This question arose from the recent one, roots of a polynomial linked to mock theta function?. Let $$ g(x):=\sum_{k=0}^\infty x^k\prod_{j=1}^{k-1}(1 + x^j)^2\\=1+x+x^2+3 x^3+4 x^4+6 x^5+10 x^6+15 x^7+21 x^8+30 x^9+43 x^{10}+59 x^{11}+...; $$ the sequence $1,1,1,3,4,6,10,15,21,30,43,59,...$ with the generating function $g(x)$ is A059618 on OEIS, it is the sequence of numbers of strongly unimodal partitions.

Now let $$ f(q):=g(q)\prod_{n=1}^\infty(1-q^n), $$ and let $a_k$ be the $k$th coefficient in the Maclaurin series for $f$, $$ f(x)=\sum_{k=0}^\infty a_kx^k\\=1-x^2+x^3+x^6+x^7-x^9+x^{10}-x^{14}+x^{18}-x^{20}+x^{21}+x^{25}+x^{26}-x^{27}\\+x^{28}-x^{30}+x^{33}-x^{35}+x^{36}-x^{39}-x^{40}+x^{42}-x^{44}+2x^{45}-x^{49}+x^{52}-x^{54}\\+x^{55}+x^{56}+x^{57}-x^{60}-x^{65}+... $$ The sequence of $a_k$, starting with

1,0,-1,1,0,0,1,1,0,-1,1,0,0,0,-1,0,0,0,1,0,-1,1,0,0,0,1,1,-1,1,0,-1,0,0,1,0,-1,1,0,0,-1,-1,0,1,0,-1,2,0,0,...
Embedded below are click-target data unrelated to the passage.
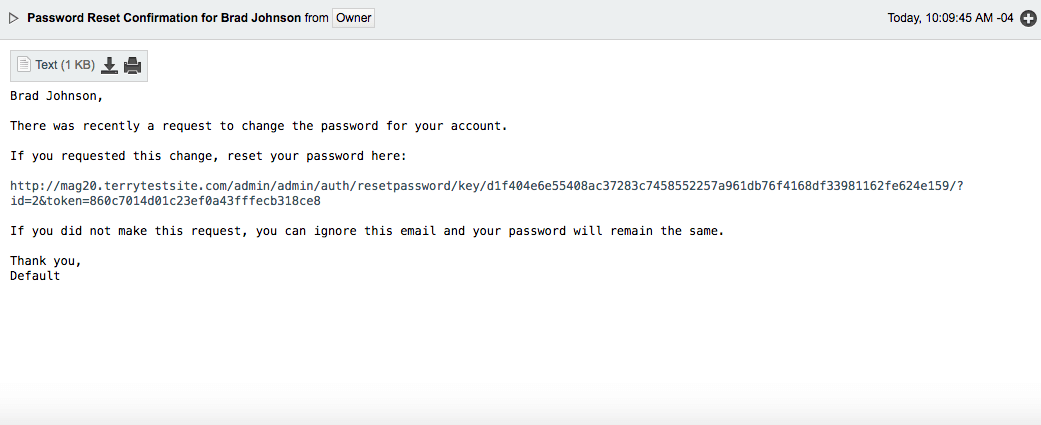Click the 'There was recently a request' sentence
Viewport: 1041px width, 425px height.
pos(259,126)
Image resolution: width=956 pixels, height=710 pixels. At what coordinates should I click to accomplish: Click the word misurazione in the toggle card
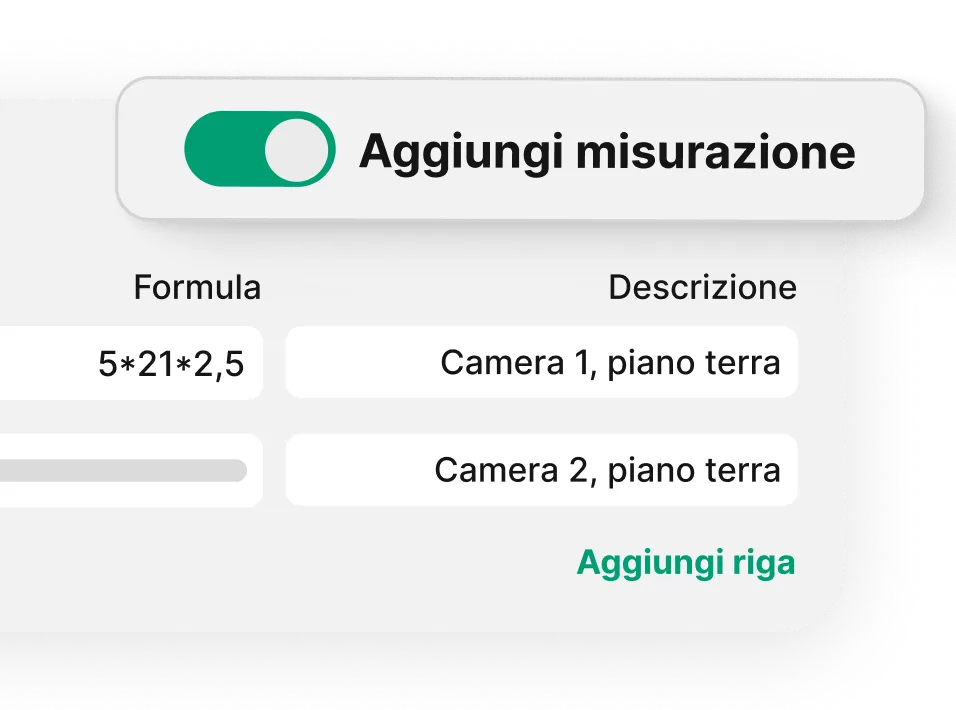click(716, 152)
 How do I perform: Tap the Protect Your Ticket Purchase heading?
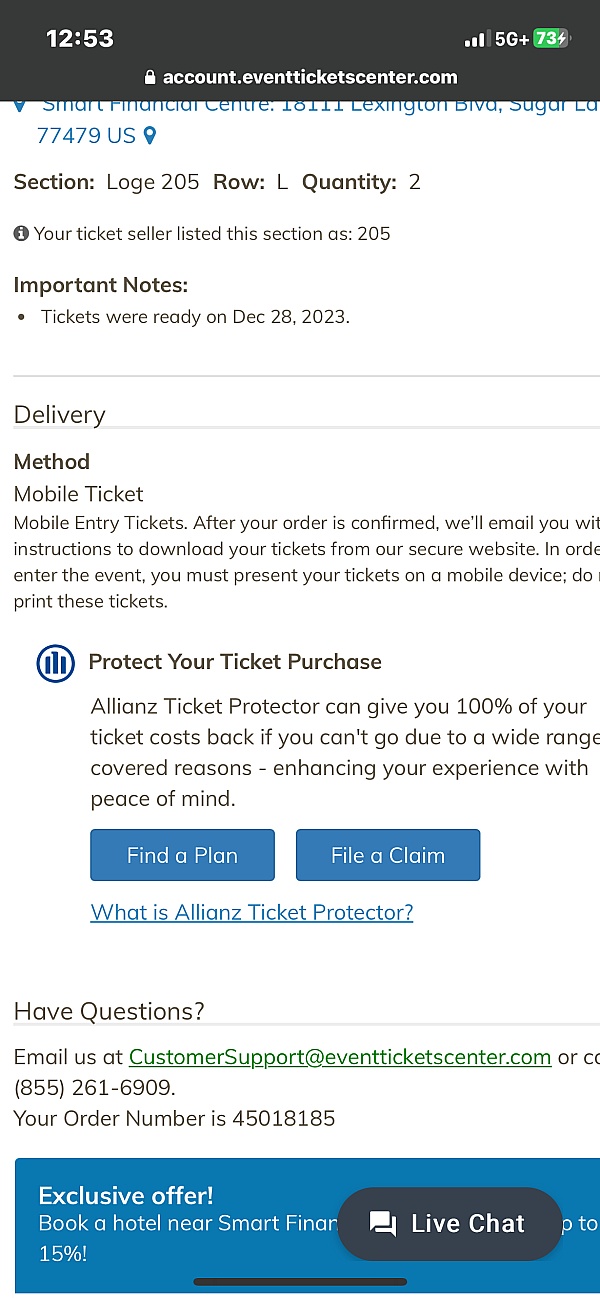(x=235, y=662)
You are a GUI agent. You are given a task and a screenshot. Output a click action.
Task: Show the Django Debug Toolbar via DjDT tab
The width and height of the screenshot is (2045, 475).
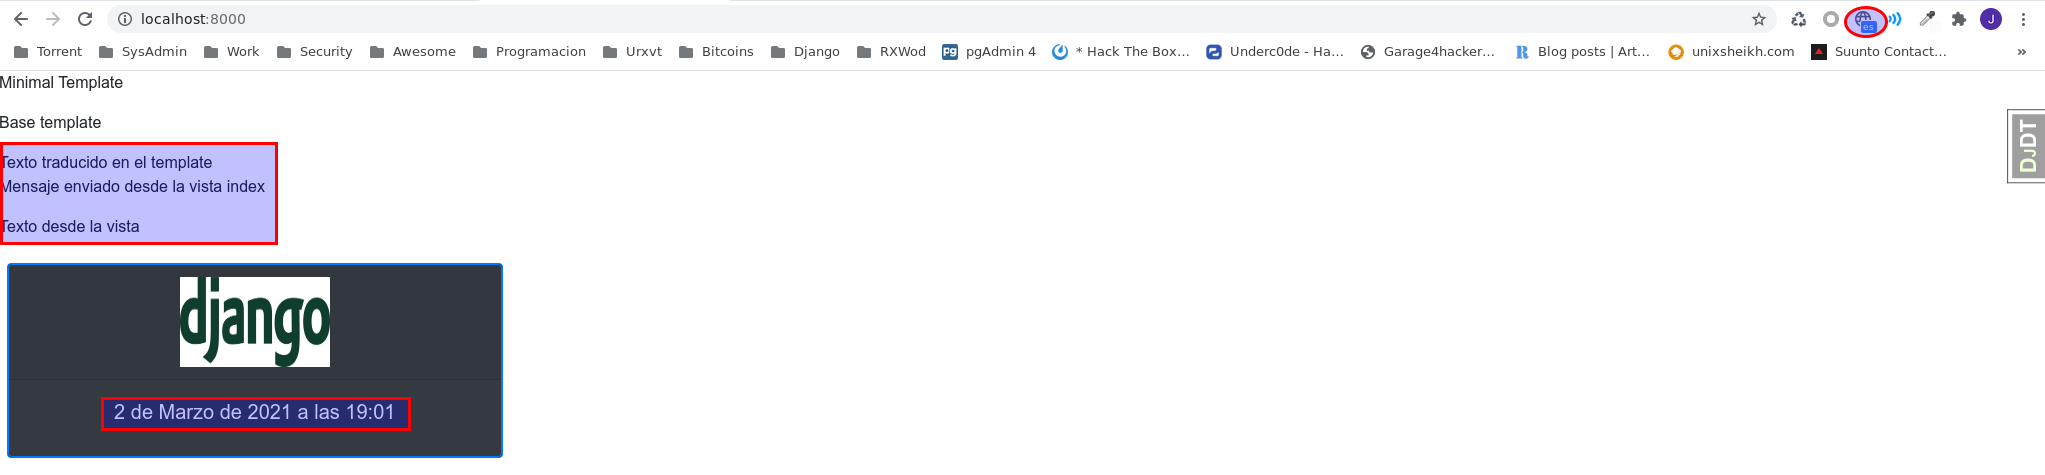2027,146
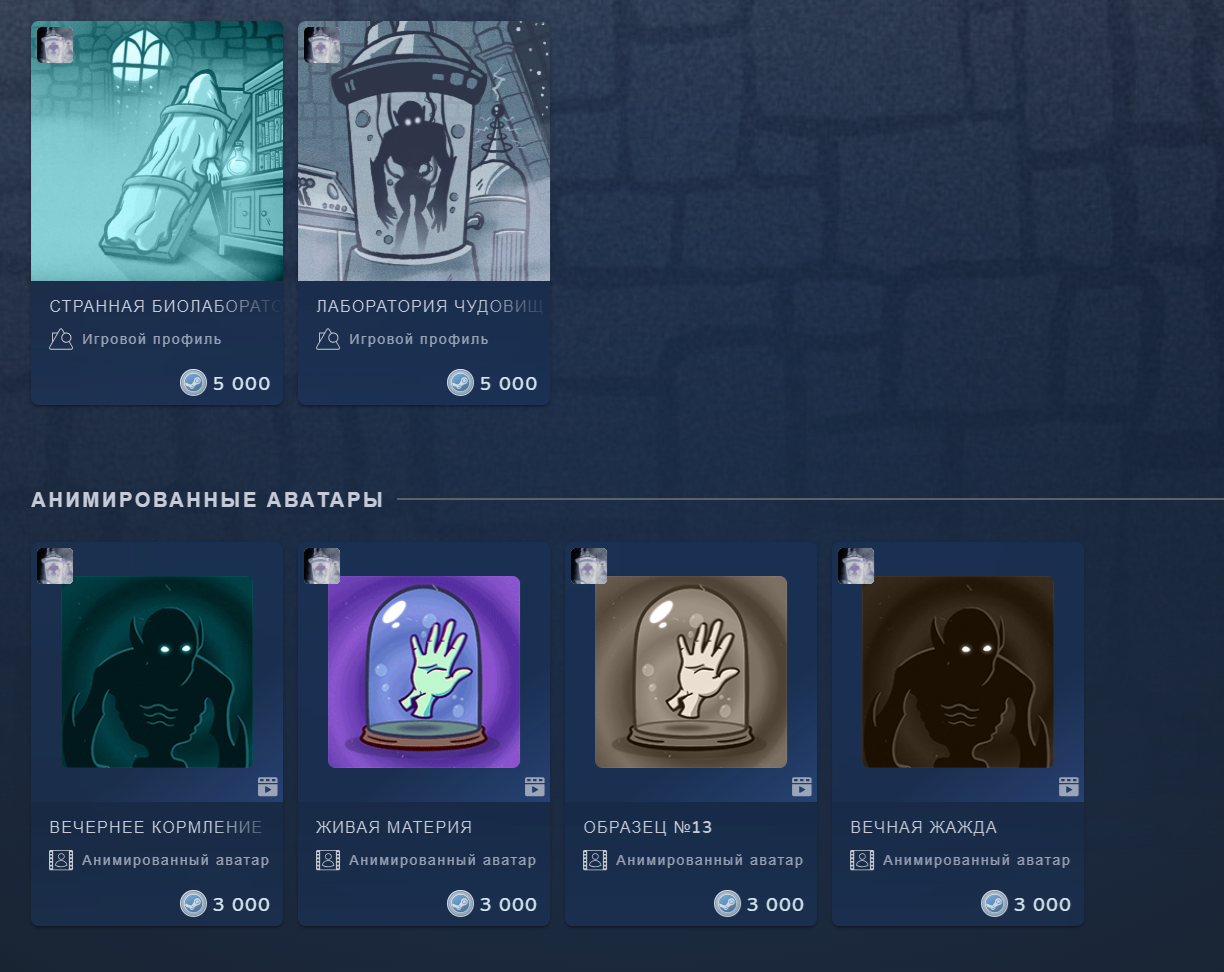
Task: Click the Анимированный аватар label under Живая Материя
Action: [x=443, y=860]
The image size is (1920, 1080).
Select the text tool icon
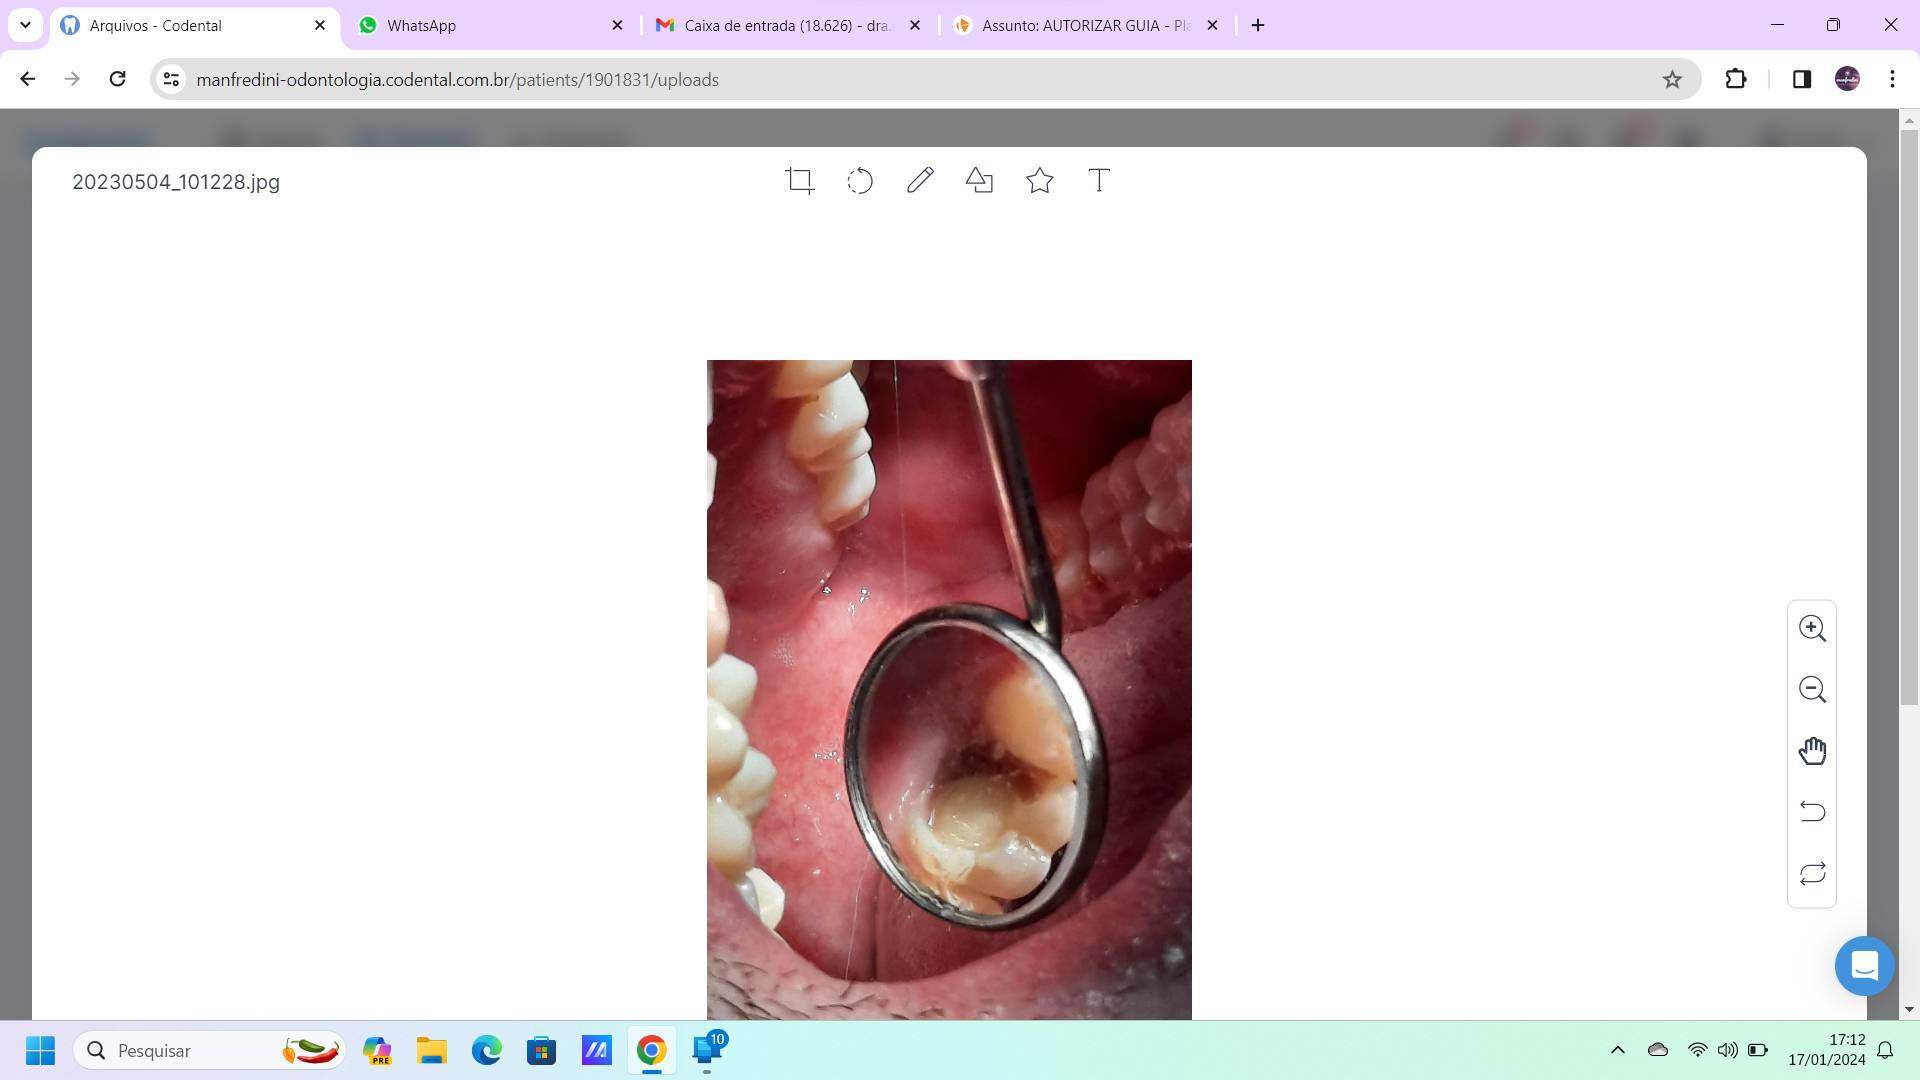point(1099,180)
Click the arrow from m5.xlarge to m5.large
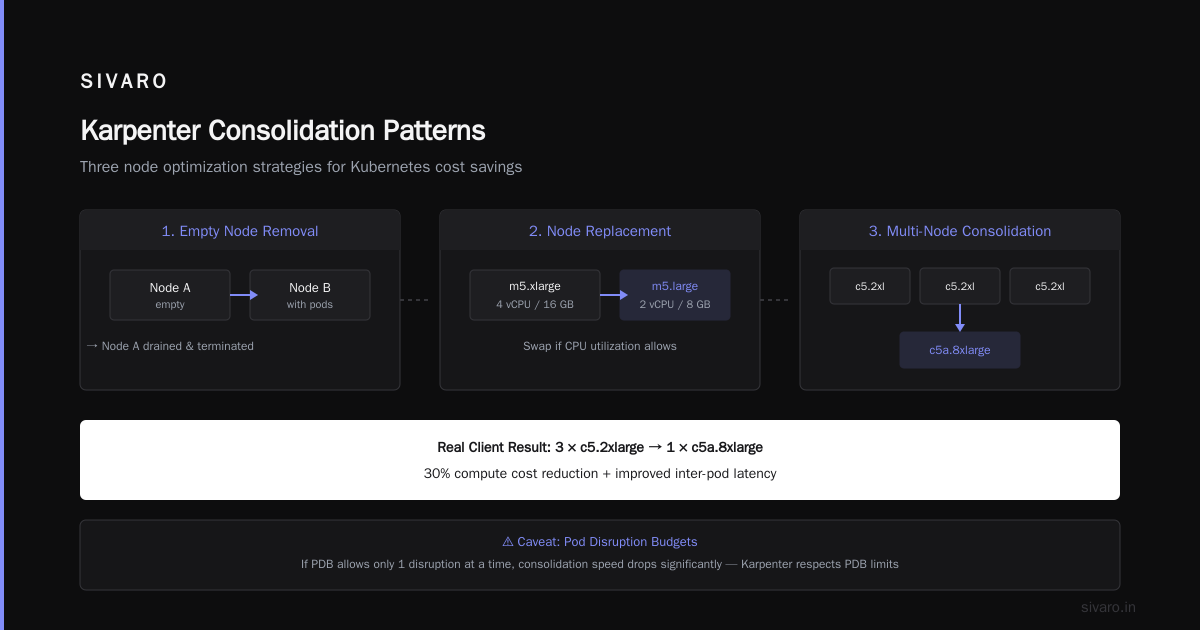 [614, 295]
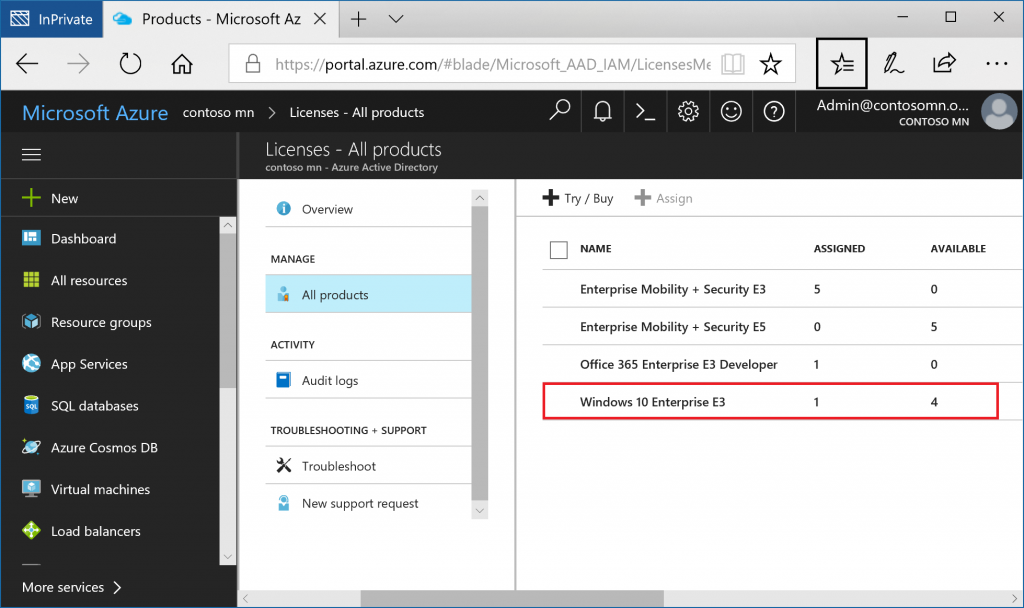This screenshot has height=608, width=1024.
Task: Open the Edge favorites hub
Action: (841, 63)
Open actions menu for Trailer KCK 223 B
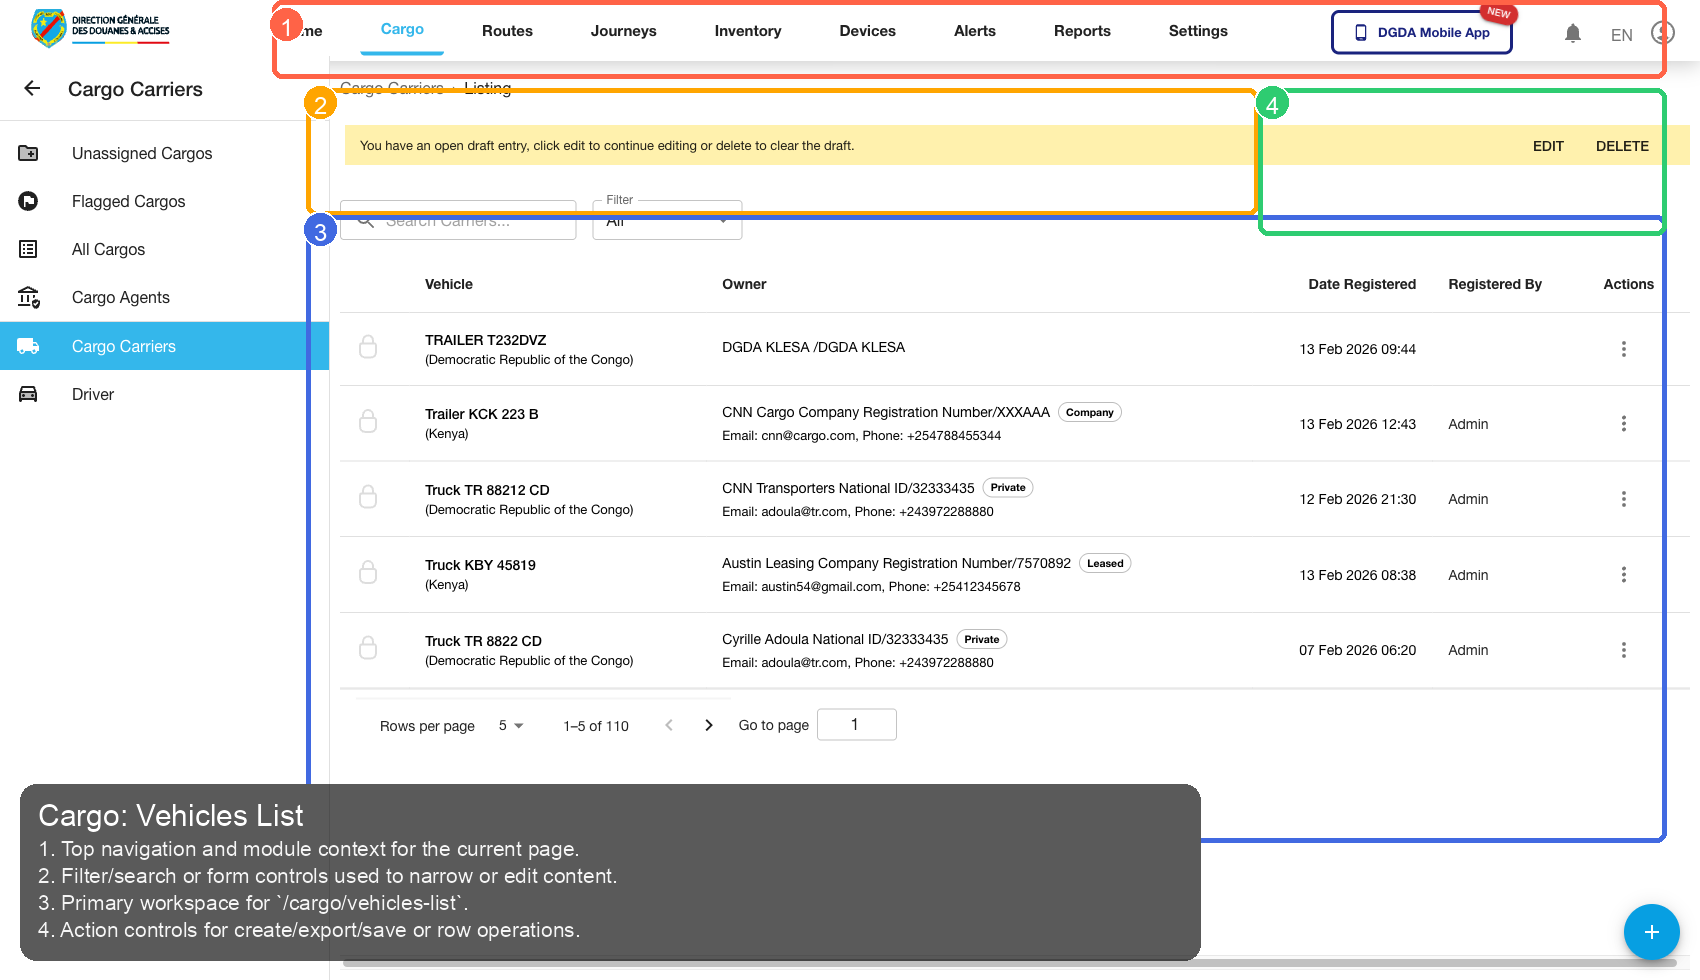The height and width of the screenshot is (980, 1700). click(x=1623, y=424)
is not on OEIS. Among the first 1000 terms of the sequence, there are 609 zeroes, 182 ones, 161 -1s, 19 of them are 2 ($a_{45},a_{150},a_{210},a_{221},a_{273},a_{300},...$), 22 are -2 ($a_{77},a_{90},a_{165},a_{225},...$), and two of them ($a_{525}$ and $a_{825}$) are 3; seems like $a_k$ are zero for $k=2^j$ ($j>0$), for $k=p$ or $k=2p$, with $p$ prime $>7$, $k=3p$ and $k=4p$ with $p$ prime $\geqslant23$, $k=5p$ with $p$ prime $>31$, $6p$ for $p>37$, $7p$ and $8p$ for $p>43$, $9p$ for $p>47$, $10p$ for $p>61$, $11p$ for $p>67$,...

What may (or may not) be relevant is another sequence obtained from introducing new variable in the way I learned from a paper by Rhoades linked to from the above OEIS page for $g$.

Let $$ g_t(q):=\sum_{k=0}^\infty q^k\prod_{j=1}^{k-1}(1 + q^jt)(1+q^j/t), $$ and let $$ f_t(q)=g_t(q)\prod_{n=1}^\infty(1-q^n), $$ so that $g_1(q)=g(q)$ and $f_1(q)=f(q)$. Then $$ f_t(q)=1-q^2+\frac{1+t^3}{(1+t)t}q^3+\frac{1+t^5}{(1+t)t^2}q^6+q^7-\frac{1+t^3}{(1+t)t}q^9+\frac{1+t^7}{(1+t)t^3}q^{10}+...; $$ most coefficients have form $\pm\frac{1+t^{2j+1}}{(1+t)t^j}$, except that I cannot figure out how $j$ depends on the number of the coefficient. Exceptions here start from the $15$th coefficient, which is $\frac{1+t^9}{(1+t)t^4}-1$ and the $45$th one which is $\frac{1+t^{17}}{(1+t)t^8}+\frac{1+t^3}{(1+t)t}$.

Despite all these clues, to my shame I've given up searching for an explicit formula for $a_k$. Is there one? I am pretty sure there is, but what is it?